- Virginia Johnson
They call her Mary Quinn now. The judge would have happily have called her hanged. That’s what happens to unrepentant thieves, which is what Mary was. Orphaned and growing up on the streets of Queen Victoria’s London, an eight-year-old gets by as best she can. If that means dressing like a boy and picking pockets or even breaking into houses, that’s what she’ll do. Did. For four years until she was caught.
Mary was resigned to an end to her short and brutal life. She wouldn’t give the judge, or anyone, really, the satisfaction of tears or an apology. Even so, it was a harsh situation. Condemned to execution within days. So why was the lady in the courtroom’s gallery smiling at her—as if it was all going to be fine?
When she awoke from the chloroform the woman jailer shoved under her nose, Mary found out. She had been smuggled off to a special charity school for poor girls with strong characters who would otherwise be lost to the cruelty of city life. Under her new name, Mary trained until she was 17 for a better profession than thievery.
For a special few pupils, such as Mary, advanced studies are possible, leading to a job that would require all of her wits and courage. If she so desired, Mary could work for female-run, female-staffed investigation firm simply called The Agency.
Her very first case will put her in the home of a wealthy and eccentric family, whose beautiful, though foul-tempered, daughter is in need of a companion—and whose business affairs seem suspicious.

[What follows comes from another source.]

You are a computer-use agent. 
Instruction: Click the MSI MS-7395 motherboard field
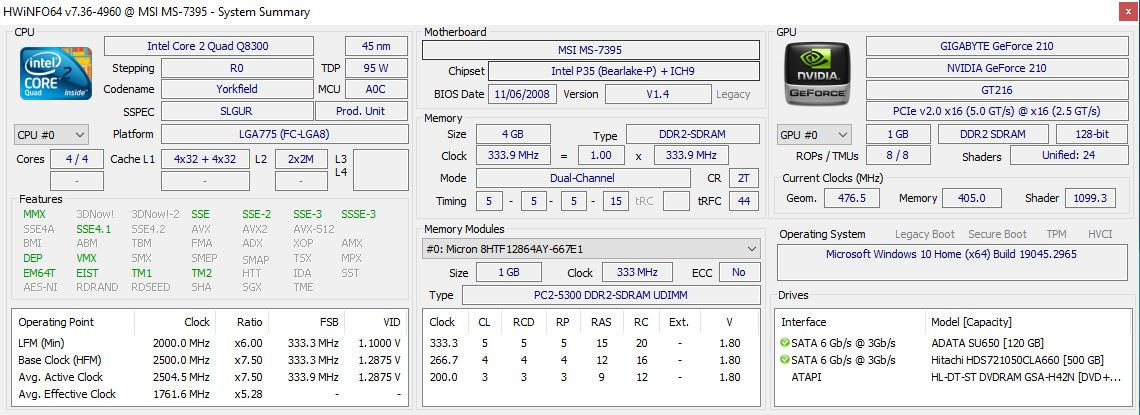click(x=595, y=50)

So, Mary, saved from the gallows, finds herself pouring tea at a society party and attracting the attention of several good-looking young men.
A Spy in the House is the first book of The Agency series, by Y.S. Lee. Lee creates intriguing characters in dangerous and detailed settings, while always keeping the story moving along at a rapid pace. You’ll enjoy getting to know Mary, a young woman with rare talents and her own secrets that she won’t share with anyone, not even The Agency.